EXERCISE PASSAGE:
▽
Hubby is driving me nuts

Discussion in 'Chit Chat' started by rosemarie, May 11, 2012.

  1. rosemarie

    rosemarie Member

    My husband of 32 years is driving me nuts. He hates his job and everything that goes with it. It pays better than any job he has had since 2009 when he was laid off for the reason of how much he made. He was making $27.00 and had fairly good insurance and poof like that it was gone.

    HE found another job and liked it ok but there was no place to grow , he would be in the same postion he started in no matter how long he stayed there. He found another job that paid much better but it has a longer commute an hour each way.The insuracne part sucks as it really does not have any. It has the you pay in to the insurnace fund and we pay part of the doctors bills, and not much of the prescriptions. NO dental insuracne , He has type 1 diebetes and this job has him so stressed that his blood sugars are HIGH HIGH all the time. So he is onery cranky all the time.
△
DATASET EXTRACT:
▽
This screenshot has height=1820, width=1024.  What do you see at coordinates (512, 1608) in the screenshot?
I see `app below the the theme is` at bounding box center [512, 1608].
△
WHAT YOU NEED TO DO: Reproduce the forum post about a husband's stressful job word for word, starting at "My husband of" and ending at "cranky all the time.".

RESPONSE TO THE EXERCISE:
My husband of 32 years is driving me nuts. He hates his job and everything that goes with it. It pays better than any job he has had since 2009 when he was laid off for the reason of how much he made. He was making $27.00 and had fairly good insurance and poof like that it was gone.

    HE found another job and liked it ok but there was no place to grow , he would be in the same postion he started in no matter how long he stayed there. He found another job that paid much better but it has a longer commute an hour each way.The insuracne part sucks as it really does not have any. It has the you pay in to the insurnace fund and we pay part of the doctors bills, and not much of the prescriptions. NO dental insuracne , He has type 1 diebetes and this job has him so stressed that his blood sugars are HIGH HIGH all the time. So he is onery cranky all the time.